Craigslist is on to me

This weekend, for a few reasons, has been rough. I may or may not have just gotten “dressed” about an hour ago so I could sell something off Craigslist (made $75, yay!) and not look like a total sloth. Getting dressed basically involved changing out of flannel pajama pants and a thermal (it’s 74 degrees outside but you’d never know being inside my apartment) into a pair of lazy pants and the same shirt from yesterday (shut up, I plan on exercising in a bit and why dirty up a clean shirt?). Instead of brushing my hair I just pulled it back. I have had worse days but now Craigslist is calling me out when I’m posting stuff to verify that I’m a real person? Rude.

Yes I realize I’m “going shabbier” but now I’m starting to feel like, more than ever, the internets are on to me.

Heat waves hate me

If heat waves loved me, they would occur on their own time without inconveniencing me in any manner.
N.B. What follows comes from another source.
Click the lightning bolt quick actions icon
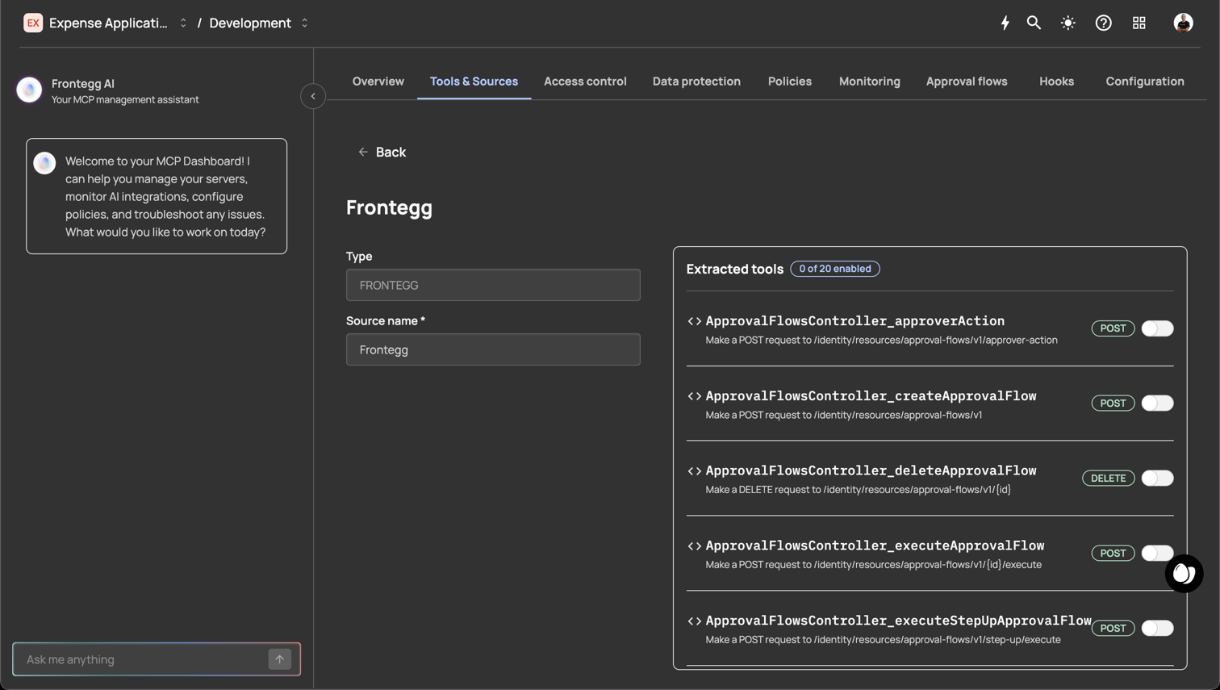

Unfortunately, heat waves hate me so they’re pretty into making sure they’re going to happen wherever I’m going. After the Pacific Northwest I thought nothing could be that bad – but of course hot weather had to make my visit to LA all that more miserable. Nothing like putting on sunscreen only to immediately sweat it off! In some ways I think it’s preparing me for the heat of Africa, but I’m pretty sure the end result is going to be me dying of heat stroke, with God laughing at me by previously making me miserable under the guise that it would train me for intense weather when in reality he just hates me as much as heat waves do.

Homeless Tendencies

In the past two days I’ve been accused of being homeless by two different people. First, I was ridiculed by Abe for the way I looked in a borrowed, oversized army jacket – that I agree with but it was freezing and windy as hell, and I’m a sensible lady. I don’t make disproportionately muscled boys take off their shirt in public to give me to wear as an act of chivalry (Asians on Market). I dress myself with muscled boy’s jacket before leaving the house.

Second, I was accused of living like the homeless people in “The Soloist” which I haven’t seen to dispute, and it was such a specific insult. Of course, this came from my mom who was harassing me about the messy state of my room which has several half unpacked bags from recent trips. As she walked down the hall she yelled that I might as well get a shopping cart to store and push all my stuff with. This is why my mom’s not allowed to go to the movies. I’m concerned because we’re about to watch Doubt.